Das Konzept der Verstaatlichung wollen in Reinform auch die Verfasser der "Akzente" nicht mehr propagieren. Nun gilt aber der umgekehrte Weg für programmatische Aussagen auch: Selbstverständlich ist die Verstaatlichung von Bereichen längst nicht mehr Allheilmittel in der Sozialdemokratie. Und dass alles Nichtstaatliche nur noch individuelle Aufgabe ist, finden auch wir Netzwerker nicht. Erstaunlicherweise geraten aber gerade die selbst ernannten Chefprogrammatiker der SPD mit Begriffen wie "Gemeinwohl" und "gemeinsamer Wohlstand" in Schwierigkeiten. Verliert da am Ende die Generation der Achtundsechziger die materiellen Verhältnisse aus den Augen? Wir reden in Deutschland von beschränkten Zugangschancen zum Bildungssystem, von Familien in dritter Sozialhilfegeneration, von staatlicher Verantwortung für wirtschaftliche Rahmenbedingungen - geht es da nur um den "gemeinsamen Wohlstand"? Ist es nicht so, dass Lebenschancen bei uns ungleich und ungerecht verteilt sind? Und dass staatliche Strukturen, wo sie sich selbst überlassen werden, massiv versagen? Wer schafft Bildung für alle? Wer sorgt für eine funktionierende Arbeitsvermittlung - den Kern des Sozialstaates? Wer thematisiert die Betreuungssituation von Kindern? Wer kümmert sich um die Situation Älterer auf dem Arbeitsmarkt?
Programm und Alltag
Regierungspraxis, mit all ihren Unzulänglichkeiten, taugt viel mehr für das Feld der Programmatik als Wolfgang Thierse und seine Freunde glauben. Schließlich darf nicht der Verdacht aufkommen, die SPD bediene sich eines "Jargons der Eigentlichkeit" im Adorno′schen Sinne. Umgekehrt bedarf unsere Alltagspolitik einer programmatischen Einordnung. Programmatik und Alltagspolitik müssen dort zusammengeführt werden, wo Menschen leben: zu Hause, bei der Arbeit, mit anderen Menschen. Sie bedürfen einer Sprache, die Lebenssituationen aufgreift und keine Denkverbote verhängt.

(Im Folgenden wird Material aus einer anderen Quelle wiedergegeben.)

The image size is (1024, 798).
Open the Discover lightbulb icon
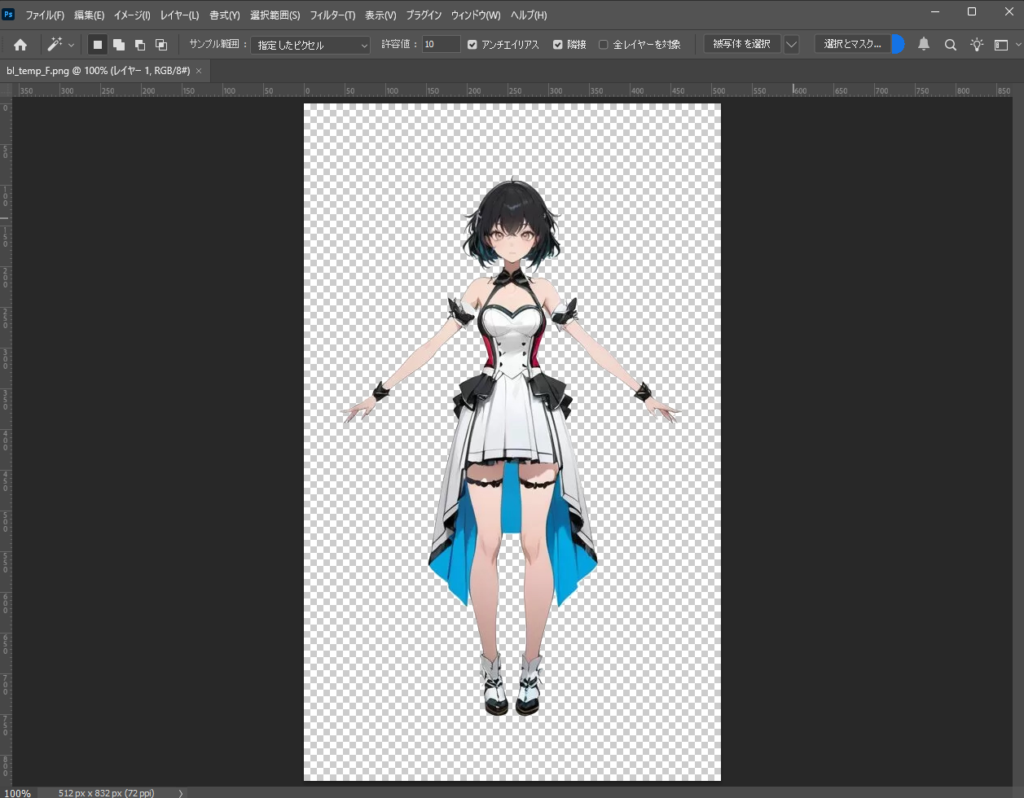tap(976, 45)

Am Ende muss ein neues sozialdemokratisches Grundsatzprogramm beides zusammenbringen: das Alltägliche, die Ideen, Träume und Sorgen der Menschen und eine klare Position zu den materiellen Verhältnissen in diesem Land, zu Chancen, zu Freiheit und zu unseren, den sozialdemokratischen Standpunkten. Klar werden muss, wo wir völlig unverwechselbar sind, wo der Unterschied zu den Konservativen und deren Auffassung vom Leben liegt. Es geht nicht nur um den lauwarmen Begriff des Gemeinwohls. Es geht um die Frage, ob ein Mensch lebenslang den Platz in unserer Gesellschaft behält, an dem er oder sie geboren wurde - oder ob unsere Gesellschaft den Menschen die Chance gibt, sich ihren Platz selbst zu erobern.

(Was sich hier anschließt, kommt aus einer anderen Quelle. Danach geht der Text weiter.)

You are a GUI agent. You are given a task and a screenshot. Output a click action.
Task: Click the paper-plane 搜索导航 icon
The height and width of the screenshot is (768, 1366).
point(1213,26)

Was die reinen Hände verschmähen
Wolfgang Thierses Antwort enthält Ansätze, die unruhig machen, weil sie diese Dimension vernachlässigen. Streng wacht er über die Ideengeschichte von Werten, aber fast ängstlich wehrt er Bezüge zur Realität ab. Warum kann die Finanzierbarkeit sozialer Leistungen nicht im Grundsatz Thema von Sozialdemokratinnen und Sozialdemokraten sein? Wer erwirtschaftet den Staatshaushalt? Wer zahlt Steuern und Abgaben? Für Wolfgang Thierse klingen solche Fragen zu unsolidarisch, zu individualistisch, ja sogar zu materialistisch. Um auf den "Jargon der Eigentlichkeit" von Adorno zurückzukommen: "Die reinen Hände verschmähen es, an geltenden Eigentums- und Herrschaftsverhältnissen etwas zu ändern." Und da gilt auch das Postulat der Umverteilung nicht mehr. Denn dieses erfasst ja nur die Eigentumsverhältnisse, aber am Ende doch nicht die Herrschaftsverhältnisse. Und um deren Veränderung, nicht nur um deren philosophische Interpretation geht es doch.